• _WORK TO BE COMPLETED_: Could you filter the data below down to the lines that hold the word "computer"?

=== Section Start ===

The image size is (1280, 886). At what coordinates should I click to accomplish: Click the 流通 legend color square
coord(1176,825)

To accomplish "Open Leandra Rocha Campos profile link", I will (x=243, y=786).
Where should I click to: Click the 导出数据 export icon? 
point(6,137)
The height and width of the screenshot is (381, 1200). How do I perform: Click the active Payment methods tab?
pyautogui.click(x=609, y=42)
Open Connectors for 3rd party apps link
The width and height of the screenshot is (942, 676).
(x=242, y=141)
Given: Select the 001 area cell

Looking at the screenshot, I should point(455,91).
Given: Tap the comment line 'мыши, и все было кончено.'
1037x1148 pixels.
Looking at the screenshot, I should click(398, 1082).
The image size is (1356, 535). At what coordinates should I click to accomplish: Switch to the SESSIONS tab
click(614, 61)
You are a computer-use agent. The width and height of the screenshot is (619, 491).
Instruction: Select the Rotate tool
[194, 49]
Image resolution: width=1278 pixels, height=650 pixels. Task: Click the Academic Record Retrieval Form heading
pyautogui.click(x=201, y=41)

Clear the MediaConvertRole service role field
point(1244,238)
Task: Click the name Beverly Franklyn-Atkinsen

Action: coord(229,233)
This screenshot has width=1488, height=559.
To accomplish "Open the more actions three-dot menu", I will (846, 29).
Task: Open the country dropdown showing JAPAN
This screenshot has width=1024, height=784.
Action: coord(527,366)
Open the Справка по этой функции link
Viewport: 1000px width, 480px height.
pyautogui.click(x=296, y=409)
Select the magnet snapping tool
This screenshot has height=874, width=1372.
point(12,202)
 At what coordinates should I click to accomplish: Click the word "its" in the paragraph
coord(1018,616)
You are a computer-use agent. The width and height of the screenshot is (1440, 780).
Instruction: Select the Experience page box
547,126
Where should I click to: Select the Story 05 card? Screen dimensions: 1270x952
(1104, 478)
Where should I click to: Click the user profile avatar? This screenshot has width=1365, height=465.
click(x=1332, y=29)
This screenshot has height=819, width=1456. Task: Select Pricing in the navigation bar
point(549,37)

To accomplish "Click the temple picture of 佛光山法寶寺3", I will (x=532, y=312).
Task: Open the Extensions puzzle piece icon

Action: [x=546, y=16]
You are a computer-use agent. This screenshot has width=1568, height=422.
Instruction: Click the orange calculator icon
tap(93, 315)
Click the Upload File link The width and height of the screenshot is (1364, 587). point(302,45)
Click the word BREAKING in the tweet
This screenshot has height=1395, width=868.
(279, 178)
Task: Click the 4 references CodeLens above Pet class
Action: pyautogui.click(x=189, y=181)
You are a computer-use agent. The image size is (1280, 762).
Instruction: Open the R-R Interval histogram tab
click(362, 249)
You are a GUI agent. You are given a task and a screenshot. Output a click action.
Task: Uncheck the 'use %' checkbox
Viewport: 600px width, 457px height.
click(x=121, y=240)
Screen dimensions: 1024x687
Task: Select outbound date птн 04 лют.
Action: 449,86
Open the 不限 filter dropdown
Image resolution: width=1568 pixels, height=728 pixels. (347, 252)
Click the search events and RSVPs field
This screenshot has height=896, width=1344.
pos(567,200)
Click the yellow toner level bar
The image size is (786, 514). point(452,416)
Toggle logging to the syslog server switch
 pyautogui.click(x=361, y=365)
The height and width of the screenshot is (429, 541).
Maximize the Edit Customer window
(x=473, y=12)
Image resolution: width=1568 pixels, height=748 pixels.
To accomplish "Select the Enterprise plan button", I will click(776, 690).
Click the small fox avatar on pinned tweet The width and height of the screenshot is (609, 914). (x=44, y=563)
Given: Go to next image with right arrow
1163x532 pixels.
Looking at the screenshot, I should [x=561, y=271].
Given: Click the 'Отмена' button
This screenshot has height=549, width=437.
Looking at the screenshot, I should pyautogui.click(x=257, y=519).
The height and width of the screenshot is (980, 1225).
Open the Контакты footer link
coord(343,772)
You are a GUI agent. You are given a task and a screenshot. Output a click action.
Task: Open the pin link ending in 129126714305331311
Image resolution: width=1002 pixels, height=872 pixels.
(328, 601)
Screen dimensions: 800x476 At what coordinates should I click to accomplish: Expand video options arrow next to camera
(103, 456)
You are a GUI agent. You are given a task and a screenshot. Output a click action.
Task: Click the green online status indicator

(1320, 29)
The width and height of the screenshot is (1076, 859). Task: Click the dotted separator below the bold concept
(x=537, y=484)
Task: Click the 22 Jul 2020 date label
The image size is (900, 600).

=== Section End ===

• _TASK RESULT_:
You are a computer-use agent. The width and height of the screenshot is (619, 491).
You are a computer-use agent. The width and height of the screenshot is (1440, 780).
You are a computer-use agent. This screenshot has width=1568, height=422.
You are a computer-use agent. The image size is (1280, 762).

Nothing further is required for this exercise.